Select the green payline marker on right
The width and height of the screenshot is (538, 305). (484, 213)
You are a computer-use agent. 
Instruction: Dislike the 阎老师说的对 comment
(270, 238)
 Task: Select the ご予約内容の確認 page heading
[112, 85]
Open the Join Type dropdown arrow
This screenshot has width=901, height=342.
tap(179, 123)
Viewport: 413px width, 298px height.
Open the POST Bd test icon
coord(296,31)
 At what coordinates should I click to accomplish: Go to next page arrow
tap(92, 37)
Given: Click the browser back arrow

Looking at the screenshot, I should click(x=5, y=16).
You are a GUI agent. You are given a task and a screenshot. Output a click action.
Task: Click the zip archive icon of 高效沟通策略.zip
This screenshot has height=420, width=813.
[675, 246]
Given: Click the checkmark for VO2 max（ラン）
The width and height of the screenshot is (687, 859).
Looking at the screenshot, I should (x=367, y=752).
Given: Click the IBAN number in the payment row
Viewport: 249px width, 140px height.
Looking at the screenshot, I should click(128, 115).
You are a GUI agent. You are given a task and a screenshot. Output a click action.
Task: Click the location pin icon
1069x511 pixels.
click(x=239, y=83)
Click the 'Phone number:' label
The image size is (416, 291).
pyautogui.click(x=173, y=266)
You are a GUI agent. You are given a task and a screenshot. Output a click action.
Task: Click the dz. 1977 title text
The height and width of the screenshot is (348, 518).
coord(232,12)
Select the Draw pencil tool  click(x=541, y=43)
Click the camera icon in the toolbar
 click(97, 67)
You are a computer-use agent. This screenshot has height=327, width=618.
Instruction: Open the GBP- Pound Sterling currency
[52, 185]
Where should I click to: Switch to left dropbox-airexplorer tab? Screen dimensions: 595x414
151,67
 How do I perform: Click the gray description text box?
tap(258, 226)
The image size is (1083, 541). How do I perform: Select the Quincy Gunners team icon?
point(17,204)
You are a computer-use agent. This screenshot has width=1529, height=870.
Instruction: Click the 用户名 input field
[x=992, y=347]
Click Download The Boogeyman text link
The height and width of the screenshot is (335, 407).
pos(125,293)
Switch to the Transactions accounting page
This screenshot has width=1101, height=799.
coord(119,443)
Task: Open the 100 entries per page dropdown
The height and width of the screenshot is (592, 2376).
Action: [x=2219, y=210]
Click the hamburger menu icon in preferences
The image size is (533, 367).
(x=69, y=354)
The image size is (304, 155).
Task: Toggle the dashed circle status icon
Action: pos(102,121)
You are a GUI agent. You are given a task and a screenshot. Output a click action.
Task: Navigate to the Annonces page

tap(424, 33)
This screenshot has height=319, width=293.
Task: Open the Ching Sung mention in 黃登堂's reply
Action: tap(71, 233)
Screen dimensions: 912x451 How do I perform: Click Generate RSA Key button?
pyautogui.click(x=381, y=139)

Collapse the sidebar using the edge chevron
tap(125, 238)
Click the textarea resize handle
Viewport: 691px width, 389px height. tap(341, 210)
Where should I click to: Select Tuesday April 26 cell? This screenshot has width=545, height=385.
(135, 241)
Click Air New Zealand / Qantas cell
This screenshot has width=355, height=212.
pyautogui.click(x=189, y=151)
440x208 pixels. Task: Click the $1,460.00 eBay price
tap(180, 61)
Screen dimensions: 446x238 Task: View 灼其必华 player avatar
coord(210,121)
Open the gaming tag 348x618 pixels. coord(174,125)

============

• THE PROBLEM: Gather each line from the listing above that holds "dropdown".

• COMPLETED EXERCISE:
Open the Join Type dropdown arrow
Task: Open the 100 entries per page dropdown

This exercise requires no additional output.